**What needs to be done**
Report every line below that holds the word "legend".

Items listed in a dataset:
──────────
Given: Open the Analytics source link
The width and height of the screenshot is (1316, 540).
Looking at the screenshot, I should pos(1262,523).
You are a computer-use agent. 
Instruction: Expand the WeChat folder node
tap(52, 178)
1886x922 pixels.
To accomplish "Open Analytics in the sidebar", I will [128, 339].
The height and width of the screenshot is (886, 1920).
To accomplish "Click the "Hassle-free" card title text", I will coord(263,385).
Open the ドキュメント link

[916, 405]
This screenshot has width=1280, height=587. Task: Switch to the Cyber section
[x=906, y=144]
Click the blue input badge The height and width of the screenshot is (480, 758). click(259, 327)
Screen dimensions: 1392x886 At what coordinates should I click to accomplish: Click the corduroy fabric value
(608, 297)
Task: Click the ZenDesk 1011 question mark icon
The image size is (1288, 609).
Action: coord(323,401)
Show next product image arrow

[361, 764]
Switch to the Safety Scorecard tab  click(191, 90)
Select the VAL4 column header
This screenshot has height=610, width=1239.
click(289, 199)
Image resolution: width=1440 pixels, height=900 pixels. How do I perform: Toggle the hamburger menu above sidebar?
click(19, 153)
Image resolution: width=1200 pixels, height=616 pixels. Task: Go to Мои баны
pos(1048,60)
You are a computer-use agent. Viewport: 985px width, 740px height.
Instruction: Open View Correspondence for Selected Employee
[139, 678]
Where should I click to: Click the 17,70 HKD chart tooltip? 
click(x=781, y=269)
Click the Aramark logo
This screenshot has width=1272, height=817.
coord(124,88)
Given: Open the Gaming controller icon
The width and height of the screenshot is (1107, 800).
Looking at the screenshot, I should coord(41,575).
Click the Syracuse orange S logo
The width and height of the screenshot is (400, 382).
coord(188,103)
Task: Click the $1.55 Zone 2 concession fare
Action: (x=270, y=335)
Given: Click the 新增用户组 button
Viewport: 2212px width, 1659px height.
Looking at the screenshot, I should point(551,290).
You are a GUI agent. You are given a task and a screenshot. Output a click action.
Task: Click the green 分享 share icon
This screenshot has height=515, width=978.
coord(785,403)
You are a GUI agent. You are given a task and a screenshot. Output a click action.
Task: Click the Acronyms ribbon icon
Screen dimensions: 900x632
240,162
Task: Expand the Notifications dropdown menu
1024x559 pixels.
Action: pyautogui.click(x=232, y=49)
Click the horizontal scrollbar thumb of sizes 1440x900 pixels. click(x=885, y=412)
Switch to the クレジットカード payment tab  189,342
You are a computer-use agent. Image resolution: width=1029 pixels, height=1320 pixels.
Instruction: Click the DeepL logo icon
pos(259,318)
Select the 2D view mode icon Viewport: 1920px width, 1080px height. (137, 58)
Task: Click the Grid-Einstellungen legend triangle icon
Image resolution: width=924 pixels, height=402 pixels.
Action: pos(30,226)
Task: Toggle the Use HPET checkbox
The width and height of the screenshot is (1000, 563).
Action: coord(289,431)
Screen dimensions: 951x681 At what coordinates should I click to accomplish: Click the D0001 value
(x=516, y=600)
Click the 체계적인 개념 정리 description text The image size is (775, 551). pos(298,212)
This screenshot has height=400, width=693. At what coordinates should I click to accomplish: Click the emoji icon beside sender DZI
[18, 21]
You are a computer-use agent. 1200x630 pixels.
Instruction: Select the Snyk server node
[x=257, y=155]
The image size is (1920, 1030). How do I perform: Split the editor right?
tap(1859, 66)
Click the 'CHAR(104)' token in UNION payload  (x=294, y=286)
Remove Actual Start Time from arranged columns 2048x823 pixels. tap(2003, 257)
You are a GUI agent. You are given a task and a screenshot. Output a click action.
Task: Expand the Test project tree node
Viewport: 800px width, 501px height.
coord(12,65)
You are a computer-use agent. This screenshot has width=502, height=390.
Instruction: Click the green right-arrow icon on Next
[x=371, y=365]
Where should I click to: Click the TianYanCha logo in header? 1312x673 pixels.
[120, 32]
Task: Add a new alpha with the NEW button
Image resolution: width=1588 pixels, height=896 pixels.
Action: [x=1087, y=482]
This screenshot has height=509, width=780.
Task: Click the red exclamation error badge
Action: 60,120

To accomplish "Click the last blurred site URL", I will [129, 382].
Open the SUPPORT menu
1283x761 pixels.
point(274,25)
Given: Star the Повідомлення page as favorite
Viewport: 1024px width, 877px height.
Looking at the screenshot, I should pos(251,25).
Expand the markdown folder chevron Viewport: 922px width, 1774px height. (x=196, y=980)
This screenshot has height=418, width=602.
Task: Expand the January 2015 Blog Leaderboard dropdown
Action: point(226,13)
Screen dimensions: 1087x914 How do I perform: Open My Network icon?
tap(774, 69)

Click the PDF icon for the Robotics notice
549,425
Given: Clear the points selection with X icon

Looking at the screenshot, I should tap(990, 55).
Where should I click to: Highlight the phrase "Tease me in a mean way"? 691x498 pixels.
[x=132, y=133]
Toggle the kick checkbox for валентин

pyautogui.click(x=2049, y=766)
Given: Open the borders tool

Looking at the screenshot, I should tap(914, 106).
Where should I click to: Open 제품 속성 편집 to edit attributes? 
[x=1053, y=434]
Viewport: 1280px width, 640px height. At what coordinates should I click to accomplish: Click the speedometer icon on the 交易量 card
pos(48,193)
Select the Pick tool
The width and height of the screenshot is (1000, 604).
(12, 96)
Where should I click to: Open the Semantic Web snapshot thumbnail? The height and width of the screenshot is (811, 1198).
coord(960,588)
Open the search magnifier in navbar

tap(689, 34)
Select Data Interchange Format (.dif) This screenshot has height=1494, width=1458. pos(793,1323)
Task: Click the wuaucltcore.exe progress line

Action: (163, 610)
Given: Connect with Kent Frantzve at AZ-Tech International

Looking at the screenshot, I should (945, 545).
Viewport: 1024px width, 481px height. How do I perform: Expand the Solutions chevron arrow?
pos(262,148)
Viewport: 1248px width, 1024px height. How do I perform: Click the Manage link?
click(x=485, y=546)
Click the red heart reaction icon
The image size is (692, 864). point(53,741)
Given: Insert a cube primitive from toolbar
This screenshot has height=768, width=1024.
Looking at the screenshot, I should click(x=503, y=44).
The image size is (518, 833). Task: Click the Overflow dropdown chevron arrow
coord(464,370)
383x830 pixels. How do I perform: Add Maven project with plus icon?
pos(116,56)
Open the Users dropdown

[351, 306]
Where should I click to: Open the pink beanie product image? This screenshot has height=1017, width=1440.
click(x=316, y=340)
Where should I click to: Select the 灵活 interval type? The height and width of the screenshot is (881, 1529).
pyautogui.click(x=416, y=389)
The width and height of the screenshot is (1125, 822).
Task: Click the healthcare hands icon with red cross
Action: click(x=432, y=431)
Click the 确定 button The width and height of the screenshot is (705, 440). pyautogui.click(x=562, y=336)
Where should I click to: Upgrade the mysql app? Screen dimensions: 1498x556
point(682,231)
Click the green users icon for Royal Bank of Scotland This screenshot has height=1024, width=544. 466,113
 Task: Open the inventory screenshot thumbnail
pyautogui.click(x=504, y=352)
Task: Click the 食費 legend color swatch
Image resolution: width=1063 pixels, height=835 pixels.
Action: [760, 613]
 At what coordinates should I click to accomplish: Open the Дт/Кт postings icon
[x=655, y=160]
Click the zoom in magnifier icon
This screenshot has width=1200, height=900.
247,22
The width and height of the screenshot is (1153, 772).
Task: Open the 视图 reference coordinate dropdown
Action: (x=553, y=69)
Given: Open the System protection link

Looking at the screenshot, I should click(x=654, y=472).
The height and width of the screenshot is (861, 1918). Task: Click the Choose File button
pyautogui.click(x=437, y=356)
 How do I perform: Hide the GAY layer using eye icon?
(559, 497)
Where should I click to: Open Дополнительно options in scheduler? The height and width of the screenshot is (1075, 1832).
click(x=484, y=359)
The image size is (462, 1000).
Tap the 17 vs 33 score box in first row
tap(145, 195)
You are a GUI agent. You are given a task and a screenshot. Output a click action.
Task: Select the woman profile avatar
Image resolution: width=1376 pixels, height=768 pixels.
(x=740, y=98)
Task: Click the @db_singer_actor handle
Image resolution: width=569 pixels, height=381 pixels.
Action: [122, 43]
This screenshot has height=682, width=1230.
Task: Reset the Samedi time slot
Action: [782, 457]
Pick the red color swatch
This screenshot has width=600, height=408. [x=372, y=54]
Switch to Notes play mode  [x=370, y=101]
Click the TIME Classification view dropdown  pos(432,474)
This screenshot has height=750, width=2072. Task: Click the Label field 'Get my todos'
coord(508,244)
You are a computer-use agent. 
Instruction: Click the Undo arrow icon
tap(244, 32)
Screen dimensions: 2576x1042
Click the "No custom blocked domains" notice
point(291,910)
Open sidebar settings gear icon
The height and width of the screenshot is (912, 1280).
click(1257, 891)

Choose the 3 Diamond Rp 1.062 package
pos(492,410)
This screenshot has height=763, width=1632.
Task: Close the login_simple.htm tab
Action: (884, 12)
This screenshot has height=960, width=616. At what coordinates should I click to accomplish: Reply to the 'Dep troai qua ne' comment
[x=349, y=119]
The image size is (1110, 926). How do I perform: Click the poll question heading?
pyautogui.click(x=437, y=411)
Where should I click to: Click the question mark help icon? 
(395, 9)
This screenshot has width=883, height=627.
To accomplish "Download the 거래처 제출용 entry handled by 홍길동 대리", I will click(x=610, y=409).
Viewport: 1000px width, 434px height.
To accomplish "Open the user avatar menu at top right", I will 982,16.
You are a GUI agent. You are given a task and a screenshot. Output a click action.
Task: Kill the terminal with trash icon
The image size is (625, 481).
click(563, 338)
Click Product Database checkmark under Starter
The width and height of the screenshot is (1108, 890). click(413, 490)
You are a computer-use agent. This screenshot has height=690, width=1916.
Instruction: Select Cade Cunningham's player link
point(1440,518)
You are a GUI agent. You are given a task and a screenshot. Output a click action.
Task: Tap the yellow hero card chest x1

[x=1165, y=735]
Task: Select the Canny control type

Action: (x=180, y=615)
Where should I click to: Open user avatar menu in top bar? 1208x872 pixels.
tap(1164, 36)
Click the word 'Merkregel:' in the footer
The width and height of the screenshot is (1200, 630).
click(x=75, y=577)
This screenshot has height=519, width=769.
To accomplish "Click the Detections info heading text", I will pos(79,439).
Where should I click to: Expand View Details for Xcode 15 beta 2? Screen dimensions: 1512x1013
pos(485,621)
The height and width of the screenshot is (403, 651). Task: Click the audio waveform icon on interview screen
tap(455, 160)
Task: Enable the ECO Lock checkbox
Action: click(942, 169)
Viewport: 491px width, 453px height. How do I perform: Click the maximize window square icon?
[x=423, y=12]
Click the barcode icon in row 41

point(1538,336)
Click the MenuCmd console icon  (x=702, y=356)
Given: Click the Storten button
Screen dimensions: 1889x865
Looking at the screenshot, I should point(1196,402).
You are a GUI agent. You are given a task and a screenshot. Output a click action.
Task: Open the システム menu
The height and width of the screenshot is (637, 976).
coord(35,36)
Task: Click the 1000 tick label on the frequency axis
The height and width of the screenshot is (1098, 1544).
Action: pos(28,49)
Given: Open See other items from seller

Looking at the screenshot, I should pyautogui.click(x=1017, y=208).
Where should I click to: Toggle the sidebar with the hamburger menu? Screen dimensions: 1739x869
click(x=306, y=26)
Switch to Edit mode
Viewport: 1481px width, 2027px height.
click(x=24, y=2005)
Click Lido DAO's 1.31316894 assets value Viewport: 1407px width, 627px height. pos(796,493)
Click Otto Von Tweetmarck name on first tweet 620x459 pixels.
──────────
**Solution for this problem**
Task: Click the Grid-Einstellungen legend triangle icon
Task: Click the 食費 legend color swatch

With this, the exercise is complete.